Uns ist es letztlich egal, auf welcher Technik die Lösung basiert. Ob jetzt die Verbundländerlösung, die Datagroup-Software oder das NRW-Programm besser ist, kann und will ich nicht beurteilen. Entscheidend ist, dass es künftig ein zentrales bundesweites e-Antragsportal geben muss, das aus allen 16 Bundesländern in gleich hoher Qualität unterstützt wird und das Maximum an Möglichkeiten bietet. Ob diese Plattform an ein, zwei oder mehr EDV-Systeme angedockt ist, tut nichts zur Sache. Hauptsache ist, die Technik funktioniert und das Ergebnis stimmt. Der Ball liegt deshalb bei den Ländern.
Hessen ist bisher das einzige Bundesland, in dem der BAföG-Antrag komplett papierlos, das heißt mit abschließender digitaler Signatur, beantragt werden kann. Allerdings braucht es dafür einen Personalausweis mit Online-Funktion (eID) samt passendem Lesegerät. Datenschützer monieren, die Technik weise erhebliche Sicherheitslücken auf. Ähnliche Vorbehalte bestehen auch für die Kommunikation via DE-Mail, die der Gesetzgeber ebenfalls als mögliche Versandart vorsieht. Tatsächlich nutzt heutzutage auch kaum einer diese Techniken. Müssen nicht erst diese Baustellen behoben werden, bevor man eine Totaldigitalisierung beim BAföG überhaupt propagiert?

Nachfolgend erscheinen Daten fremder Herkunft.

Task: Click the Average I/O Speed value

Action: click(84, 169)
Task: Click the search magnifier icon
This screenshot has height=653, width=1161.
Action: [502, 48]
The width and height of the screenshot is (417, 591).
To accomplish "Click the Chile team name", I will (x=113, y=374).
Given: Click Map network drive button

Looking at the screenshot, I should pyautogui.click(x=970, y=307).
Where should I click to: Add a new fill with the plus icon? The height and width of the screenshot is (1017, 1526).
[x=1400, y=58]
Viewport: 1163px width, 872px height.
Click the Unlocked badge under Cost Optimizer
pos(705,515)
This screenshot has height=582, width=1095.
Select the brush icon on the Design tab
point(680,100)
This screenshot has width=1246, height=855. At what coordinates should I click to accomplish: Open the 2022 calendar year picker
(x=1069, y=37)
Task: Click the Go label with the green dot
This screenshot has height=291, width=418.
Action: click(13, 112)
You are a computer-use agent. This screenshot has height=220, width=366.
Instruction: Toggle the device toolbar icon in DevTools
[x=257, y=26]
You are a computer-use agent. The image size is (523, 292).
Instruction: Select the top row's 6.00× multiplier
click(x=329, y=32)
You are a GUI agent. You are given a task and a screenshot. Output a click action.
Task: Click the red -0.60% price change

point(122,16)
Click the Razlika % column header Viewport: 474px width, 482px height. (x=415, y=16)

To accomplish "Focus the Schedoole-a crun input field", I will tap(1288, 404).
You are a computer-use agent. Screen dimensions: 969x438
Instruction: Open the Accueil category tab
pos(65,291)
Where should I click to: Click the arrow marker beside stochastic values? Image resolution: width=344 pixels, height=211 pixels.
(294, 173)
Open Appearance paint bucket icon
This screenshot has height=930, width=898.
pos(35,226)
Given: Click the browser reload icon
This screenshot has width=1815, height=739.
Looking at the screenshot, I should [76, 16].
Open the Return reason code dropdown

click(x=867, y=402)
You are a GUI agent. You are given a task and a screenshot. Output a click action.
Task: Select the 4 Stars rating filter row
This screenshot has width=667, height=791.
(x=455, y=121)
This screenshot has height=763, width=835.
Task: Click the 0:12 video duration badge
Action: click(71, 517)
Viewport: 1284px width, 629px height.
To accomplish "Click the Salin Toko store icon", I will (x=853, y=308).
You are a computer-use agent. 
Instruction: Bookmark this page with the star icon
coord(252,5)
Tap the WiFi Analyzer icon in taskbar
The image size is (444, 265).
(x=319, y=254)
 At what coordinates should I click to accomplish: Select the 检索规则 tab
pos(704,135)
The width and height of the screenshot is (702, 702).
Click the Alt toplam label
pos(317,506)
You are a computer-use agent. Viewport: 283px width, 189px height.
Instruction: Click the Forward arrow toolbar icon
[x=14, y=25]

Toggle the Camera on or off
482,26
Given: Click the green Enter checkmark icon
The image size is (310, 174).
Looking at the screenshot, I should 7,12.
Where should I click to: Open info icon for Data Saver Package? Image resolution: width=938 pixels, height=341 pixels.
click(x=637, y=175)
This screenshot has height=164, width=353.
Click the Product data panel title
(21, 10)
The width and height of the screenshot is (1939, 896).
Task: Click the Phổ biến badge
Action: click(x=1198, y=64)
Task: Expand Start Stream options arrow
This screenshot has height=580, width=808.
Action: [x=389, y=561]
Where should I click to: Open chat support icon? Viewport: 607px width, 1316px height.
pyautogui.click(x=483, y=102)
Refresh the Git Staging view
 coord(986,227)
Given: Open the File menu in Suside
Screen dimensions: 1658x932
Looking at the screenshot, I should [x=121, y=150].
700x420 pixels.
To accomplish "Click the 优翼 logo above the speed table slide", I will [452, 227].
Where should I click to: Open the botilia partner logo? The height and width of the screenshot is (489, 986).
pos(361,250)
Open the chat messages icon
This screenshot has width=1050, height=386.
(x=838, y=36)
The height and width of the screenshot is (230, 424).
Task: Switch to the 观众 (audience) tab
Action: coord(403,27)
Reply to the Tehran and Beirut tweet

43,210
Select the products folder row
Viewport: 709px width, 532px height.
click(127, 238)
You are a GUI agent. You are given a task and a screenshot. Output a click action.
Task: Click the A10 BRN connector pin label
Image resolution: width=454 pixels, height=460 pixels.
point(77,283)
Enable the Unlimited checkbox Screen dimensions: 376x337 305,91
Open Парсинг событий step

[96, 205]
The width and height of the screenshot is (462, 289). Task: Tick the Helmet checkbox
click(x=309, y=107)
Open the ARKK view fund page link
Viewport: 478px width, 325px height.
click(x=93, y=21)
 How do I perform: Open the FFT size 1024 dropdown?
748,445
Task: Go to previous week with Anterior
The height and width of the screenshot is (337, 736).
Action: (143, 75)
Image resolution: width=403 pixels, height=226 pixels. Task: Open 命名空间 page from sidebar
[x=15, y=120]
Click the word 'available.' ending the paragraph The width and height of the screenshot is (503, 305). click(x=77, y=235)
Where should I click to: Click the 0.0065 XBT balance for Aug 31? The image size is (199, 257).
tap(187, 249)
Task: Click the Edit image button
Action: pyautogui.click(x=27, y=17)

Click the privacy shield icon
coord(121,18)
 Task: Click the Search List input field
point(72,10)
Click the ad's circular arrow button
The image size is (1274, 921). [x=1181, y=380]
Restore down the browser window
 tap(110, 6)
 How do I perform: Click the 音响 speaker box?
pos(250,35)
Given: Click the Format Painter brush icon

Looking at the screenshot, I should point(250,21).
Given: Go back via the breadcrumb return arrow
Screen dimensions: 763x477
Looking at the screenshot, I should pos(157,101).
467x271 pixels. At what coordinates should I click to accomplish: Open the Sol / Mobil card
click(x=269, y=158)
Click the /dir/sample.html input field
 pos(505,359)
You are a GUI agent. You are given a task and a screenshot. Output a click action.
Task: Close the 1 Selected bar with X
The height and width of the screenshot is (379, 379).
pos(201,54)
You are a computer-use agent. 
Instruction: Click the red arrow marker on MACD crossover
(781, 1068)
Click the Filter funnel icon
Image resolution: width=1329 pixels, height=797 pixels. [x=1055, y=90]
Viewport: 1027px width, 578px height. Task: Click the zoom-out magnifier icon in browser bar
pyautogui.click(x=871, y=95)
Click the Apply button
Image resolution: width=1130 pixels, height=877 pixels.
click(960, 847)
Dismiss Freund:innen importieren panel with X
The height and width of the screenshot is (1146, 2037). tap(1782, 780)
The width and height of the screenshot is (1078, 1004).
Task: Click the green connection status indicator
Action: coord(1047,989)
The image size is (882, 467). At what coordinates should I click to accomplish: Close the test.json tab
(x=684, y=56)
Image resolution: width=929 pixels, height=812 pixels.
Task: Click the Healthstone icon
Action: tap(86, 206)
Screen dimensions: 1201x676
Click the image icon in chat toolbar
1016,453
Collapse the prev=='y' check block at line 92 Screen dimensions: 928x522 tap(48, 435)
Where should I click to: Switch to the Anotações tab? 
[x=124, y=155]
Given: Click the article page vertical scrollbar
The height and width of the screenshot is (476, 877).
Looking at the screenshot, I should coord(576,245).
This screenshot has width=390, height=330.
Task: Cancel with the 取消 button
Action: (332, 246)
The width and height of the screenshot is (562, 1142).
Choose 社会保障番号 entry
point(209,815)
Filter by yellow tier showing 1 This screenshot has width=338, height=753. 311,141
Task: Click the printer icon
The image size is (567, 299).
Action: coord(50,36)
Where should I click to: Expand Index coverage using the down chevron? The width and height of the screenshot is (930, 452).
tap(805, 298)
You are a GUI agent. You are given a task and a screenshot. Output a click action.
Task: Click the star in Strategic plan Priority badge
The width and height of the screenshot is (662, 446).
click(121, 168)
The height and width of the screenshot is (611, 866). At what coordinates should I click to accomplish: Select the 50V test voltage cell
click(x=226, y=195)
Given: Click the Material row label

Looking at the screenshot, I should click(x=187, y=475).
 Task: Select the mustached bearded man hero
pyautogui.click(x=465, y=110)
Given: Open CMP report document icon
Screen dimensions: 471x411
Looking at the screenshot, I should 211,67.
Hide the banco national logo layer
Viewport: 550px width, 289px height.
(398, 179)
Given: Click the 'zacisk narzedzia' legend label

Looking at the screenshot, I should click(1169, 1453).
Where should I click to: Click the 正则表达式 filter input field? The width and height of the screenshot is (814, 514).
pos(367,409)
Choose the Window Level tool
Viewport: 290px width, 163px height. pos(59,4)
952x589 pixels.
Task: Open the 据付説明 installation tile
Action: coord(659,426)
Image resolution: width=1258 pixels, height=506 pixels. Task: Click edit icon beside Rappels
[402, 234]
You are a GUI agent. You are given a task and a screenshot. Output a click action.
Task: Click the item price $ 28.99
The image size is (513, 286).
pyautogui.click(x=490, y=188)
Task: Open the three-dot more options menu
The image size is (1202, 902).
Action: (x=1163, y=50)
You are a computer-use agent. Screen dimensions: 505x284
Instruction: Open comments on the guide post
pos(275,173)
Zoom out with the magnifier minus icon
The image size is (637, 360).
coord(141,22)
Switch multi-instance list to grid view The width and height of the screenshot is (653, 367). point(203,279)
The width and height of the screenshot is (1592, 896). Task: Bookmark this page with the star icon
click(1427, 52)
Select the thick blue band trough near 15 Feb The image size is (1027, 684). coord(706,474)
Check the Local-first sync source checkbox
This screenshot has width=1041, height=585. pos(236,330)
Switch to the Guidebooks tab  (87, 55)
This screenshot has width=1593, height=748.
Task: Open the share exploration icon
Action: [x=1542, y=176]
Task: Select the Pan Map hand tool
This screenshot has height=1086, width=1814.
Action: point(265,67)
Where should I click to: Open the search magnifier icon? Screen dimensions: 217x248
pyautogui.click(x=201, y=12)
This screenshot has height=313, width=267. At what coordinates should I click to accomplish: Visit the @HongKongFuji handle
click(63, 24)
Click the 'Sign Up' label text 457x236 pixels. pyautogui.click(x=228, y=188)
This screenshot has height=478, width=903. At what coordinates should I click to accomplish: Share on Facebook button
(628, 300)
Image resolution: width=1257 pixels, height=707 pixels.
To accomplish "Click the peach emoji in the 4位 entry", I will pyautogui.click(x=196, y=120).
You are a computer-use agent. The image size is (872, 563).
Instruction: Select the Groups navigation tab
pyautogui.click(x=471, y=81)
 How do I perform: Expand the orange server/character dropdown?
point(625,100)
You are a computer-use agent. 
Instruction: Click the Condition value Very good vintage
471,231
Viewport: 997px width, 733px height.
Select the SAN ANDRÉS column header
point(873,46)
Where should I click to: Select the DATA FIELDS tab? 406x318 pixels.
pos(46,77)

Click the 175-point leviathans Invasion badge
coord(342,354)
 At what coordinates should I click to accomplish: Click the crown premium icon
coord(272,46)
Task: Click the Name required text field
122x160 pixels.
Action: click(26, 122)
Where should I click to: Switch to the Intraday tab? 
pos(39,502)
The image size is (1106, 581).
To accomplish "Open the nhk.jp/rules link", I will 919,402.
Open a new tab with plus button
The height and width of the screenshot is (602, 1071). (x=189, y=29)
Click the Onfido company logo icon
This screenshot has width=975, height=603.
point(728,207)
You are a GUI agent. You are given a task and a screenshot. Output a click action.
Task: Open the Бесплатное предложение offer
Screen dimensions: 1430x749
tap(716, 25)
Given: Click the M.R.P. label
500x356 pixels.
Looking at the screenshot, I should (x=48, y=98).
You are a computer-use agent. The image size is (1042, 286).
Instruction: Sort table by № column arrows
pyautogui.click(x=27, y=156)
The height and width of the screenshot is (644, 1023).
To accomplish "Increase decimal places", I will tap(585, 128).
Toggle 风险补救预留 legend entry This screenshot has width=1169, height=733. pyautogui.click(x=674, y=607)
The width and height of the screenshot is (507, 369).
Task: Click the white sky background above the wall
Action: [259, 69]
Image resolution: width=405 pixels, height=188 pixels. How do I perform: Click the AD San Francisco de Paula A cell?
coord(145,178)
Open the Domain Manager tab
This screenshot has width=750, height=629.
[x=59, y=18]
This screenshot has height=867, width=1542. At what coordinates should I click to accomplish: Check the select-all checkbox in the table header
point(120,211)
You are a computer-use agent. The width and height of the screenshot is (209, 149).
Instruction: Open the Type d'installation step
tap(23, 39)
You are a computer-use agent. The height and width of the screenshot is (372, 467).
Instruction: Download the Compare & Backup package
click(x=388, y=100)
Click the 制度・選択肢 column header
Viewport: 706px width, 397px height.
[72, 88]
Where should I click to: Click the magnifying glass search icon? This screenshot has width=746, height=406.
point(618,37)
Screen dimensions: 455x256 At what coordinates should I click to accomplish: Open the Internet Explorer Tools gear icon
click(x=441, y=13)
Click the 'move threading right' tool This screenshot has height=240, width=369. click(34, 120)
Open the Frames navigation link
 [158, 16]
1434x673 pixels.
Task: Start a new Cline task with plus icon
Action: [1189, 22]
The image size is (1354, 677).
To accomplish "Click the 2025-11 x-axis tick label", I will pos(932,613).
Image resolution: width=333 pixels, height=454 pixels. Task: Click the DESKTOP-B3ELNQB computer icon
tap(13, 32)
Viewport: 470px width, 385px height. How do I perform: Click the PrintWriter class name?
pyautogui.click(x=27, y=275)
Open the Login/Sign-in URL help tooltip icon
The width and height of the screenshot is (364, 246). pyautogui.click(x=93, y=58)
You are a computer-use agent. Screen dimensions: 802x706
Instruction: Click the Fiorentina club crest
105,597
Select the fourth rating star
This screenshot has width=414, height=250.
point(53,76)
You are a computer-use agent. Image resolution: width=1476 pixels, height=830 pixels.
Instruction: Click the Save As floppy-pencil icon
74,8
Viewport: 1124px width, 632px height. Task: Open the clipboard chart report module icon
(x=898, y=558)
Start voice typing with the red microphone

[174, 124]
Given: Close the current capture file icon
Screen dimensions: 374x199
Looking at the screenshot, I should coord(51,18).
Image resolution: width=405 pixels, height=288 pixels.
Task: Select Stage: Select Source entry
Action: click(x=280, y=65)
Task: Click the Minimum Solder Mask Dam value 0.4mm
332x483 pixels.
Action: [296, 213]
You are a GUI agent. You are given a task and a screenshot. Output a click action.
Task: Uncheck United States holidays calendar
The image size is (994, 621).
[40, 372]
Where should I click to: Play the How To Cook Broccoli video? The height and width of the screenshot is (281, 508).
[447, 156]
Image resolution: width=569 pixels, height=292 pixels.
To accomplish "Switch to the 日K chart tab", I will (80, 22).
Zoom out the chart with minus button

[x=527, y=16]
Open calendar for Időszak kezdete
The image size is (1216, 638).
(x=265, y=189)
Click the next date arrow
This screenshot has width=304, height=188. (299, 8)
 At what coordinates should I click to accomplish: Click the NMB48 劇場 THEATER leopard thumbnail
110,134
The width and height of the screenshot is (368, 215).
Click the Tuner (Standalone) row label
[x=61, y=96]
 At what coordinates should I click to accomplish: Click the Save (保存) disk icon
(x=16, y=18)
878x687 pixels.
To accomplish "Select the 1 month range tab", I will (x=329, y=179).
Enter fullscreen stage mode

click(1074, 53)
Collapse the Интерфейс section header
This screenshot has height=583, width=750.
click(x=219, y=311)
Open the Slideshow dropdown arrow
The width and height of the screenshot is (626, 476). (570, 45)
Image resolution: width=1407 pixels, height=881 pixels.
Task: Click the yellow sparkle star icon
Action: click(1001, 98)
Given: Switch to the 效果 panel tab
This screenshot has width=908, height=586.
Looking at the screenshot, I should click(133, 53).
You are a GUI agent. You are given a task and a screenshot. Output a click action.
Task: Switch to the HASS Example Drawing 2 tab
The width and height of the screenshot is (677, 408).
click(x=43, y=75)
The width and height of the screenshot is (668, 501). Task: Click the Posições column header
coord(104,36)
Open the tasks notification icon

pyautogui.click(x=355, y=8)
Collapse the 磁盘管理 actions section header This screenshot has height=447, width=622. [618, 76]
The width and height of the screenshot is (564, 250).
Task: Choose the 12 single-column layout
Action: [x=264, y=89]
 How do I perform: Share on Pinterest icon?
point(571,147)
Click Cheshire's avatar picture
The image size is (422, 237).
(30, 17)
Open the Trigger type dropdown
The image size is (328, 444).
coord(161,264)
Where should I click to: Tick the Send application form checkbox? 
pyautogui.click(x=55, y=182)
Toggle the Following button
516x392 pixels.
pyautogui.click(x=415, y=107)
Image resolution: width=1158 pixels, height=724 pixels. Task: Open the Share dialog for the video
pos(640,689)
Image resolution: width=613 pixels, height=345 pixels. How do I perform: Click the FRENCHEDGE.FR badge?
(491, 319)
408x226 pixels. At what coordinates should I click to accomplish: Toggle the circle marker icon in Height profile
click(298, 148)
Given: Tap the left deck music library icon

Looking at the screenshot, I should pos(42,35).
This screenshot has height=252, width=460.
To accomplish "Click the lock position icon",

Das sind in der Tat Teile des Gesamtproblems. Ziel muss es aber sein, eine medienbruchfreie Antragsstellung zu ermöglichen, mit der sich das Ausdrucken der Formulare erübrigt. Aber natürlich ist dabei ein Höchstmaß an Sicherheit zu gewährleisten. Im Übrigen setzen bei DE-Mail die Anbieter inzwischen auf die Möglichkeit einer Ende-zu-Ende-Verschlüsselung beim Versenden von Mails und Anhängen.
Anderes Thema: Zum kommenden Wintersemester wird es endlich wieder eine BAföG-Erhöhung geben. Ihr Verband verlangt nun, gleich die nächste Novelle auf den Weg zu bringen. Wie stellen Sie sich das vor?
Wir haben schon von verschiedenen Seiten zu hören bekommen, diese Forderung sei doch utopisch, wo doch noch nicht mal die neue Novelle wirksam geworden ist. Man muss sich ansehen, wie lange die letzte BAföG-Nachbesserung zurückliegt, nämlich sechs Jahre. Bei diesem Tempo würde die nächste Reform dann 2022 anstehen. Das darf aber nicht sein. Inzwischen ist es ja fast schon traurige Normalität, dass es bestenfalls eine Erhöhung pro Legislaturperiode gibt. Wir haben die Sorge, dass es nach der kommenden Bundestagswahl noch einmal locker bis zum Jahr 2018 oder 2019 dauert, bis das Thema BAföG überhaupt erst wieder angegangen wird. Bis zu einem neuen Gesetz könnten dann noch einmal ein, zwei Jahre verstreichen. Um sich diese Hängepartie zu ersparen, muss endlich ein Automatismus bei der Anpassung her, und zwar im Zweijahresrhythmus der BAföG-Berichterstattung. Diese Berichte haben schließlich den Zweck aufzuzeigen, wie sich die Preise und Einkommen im Zeitverlauf verändern. Also muss die Regierung auch die Konsequenzen aus den Befunden ziehen …
… und schleunigst die nächste Erhöhung für das Jahr 2018 beschließen.
Ja, und zwar noch vor der Bundestagswahl. Die kommende Erhöhung im Herbst berücksichtigt ja nur die Preis- und Einkommensentwicklung bis Herbst 2014, dem Jahr des letzten BAföG-Berichts. 2017 wird der nächste vorliegen und bis zum Sommer 2017 sollte die amtierende Regierung darauf reagieren. (rw)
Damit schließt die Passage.